Conservatives in the U.S. have sought to minimize the impact of the pope’s message. Republicans, who opposed measures to cap greenhouse gases, have attempted to sidestep the debate on global warming, with many saying they lack the scientific background to comment.

About 173 million people in the U.S. identified themselves as Christians in 2014, according to the Pew Research Center.

Bush Event

“I hope I’m not going to get castigated for saying this by my priest back home, but I don’t get economic policy from my bishops or my cardinals or my pope,” Bush said Tuesday at a campaign event in New Hampshire. “I think religion ought to be about making us better as people and less about things that end up getting in the political realm.”

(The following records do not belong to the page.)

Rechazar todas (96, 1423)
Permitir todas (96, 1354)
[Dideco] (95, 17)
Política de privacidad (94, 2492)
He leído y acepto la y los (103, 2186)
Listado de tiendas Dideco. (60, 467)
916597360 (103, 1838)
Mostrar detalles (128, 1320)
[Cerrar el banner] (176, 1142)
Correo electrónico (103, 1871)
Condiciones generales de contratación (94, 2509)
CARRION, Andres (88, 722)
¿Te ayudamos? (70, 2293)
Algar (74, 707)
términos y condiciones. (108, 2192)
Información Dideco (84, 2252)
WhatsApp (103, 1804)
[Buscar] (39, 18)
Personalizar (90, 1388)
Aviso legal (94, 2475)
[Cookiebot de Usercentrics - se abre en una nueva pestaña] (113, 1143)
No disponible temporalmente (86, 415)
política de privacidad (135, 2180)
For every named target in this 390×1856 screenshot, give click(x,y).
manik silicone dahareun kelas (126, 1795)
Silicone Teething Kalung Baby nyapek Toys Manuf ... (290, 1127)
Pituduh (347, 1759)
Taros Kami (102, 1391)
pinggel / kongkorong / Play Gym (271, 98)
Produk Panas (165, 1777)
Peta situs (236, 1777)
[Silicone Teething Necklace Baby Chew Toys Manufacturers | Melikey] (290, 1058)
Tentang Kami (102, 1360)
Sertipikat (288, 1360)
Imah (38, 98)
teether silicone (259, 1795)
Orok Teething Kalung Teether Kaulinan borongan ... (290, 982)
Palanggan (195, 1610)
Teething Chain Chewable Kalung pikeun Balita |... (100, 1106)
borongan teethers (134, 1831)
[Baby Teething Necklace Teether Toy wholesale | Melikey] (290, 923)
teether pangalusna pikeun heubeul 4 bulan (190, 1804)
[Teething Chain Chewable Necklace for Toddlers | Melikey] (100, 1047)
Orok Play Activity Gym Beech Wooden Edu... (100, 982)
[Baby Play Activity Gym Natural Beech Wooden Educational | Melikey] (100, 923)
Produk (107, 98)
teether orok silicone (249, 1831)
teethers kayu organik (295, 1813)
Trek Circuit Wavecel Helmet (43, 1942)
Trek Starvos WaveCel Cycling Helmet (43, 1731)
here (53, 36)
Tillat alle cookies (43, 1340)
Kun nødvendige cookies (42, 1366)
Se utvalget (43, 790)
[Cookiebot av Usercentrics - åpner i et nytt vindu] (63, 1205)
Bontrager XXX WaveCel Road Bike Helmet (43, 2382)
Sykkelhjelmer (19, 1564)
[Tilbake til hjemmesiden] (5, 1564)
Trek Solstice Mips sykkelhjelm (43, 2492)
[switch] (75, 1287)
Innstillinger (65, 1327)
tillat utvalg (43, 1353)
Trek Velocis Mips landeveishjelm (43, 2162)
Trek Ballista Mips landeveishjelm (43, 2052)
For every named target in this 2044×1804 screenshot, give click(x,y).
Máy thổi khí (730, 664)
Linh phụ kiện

Francis should “leave science to the scientists,” Santorum said this month.

Archbishop Joseph E. Kurtz of Louisville, Kentucky, president of the U.S. Conference of Catholic Bishops, rejected the distinction between moral and political issues.

“We know that politics and economics have a moral context,” Kurtz said at a news conference in Washington. “Politics has at its base the common good.”

U.S. Energy Secretary Ernest Moniz pushed back at the notion that the pope was unqualified to speak on science.

“His is not just a powerful moral voice, he also graduated as a chemical engineer and understands the consensus of climate scientists that accumulating man-made pollution endangers our planet and people,” Moniz said in a statement.

UN Talks

The pope’s aim is to spur governments around the world to reach an agreement reining in fossil-fuel emissions this year. The United Nations is spearheading talks involving more than 190 nations seeking to seal a deal in December in Paris.

President Barack Obama supports the talks and is outspoken in raising concerns about the climate. Many Republicans continue to deny man’s role in global warming.

Turkson said religion had a role to play in “the public sphere,” adding that “we should encourage more dialog between faith and reason. That is what the pope is doing in the encyclical.”

Asked how Catholic business leaders should respond, Kurtz said the encyclical reminds people that “economic and financial decisions need to have a moral component.”

Francis called for an urgent, drastic reduction in fossil- fuel emissions to pull the planet out of a “spiral of self- destruction” that he blamed on rich nations and the global economy. He backed findings that climate change was man-made.

Moral Framework

The encyclical was a “call to advocate” for Catholics in the U.S. and around the world, Kurtz said. The conference will hold briefings on the message today in the U.S. House and Senate.

Kurtz and Cardinal Donald Wuerl, the archbishop of Washington D.C., said the encyclical doesn’t mandate any particular response from politicians, Catholics or anyone else. The letter is intended to provide a “moral framework” for the conversation, not to demand any particular policy, Wuerl said.

“Those who take it seriously,” Kurtz said, “will find an invitation to dialog. But it’s not a weak invitation — it’s really an urgent call.”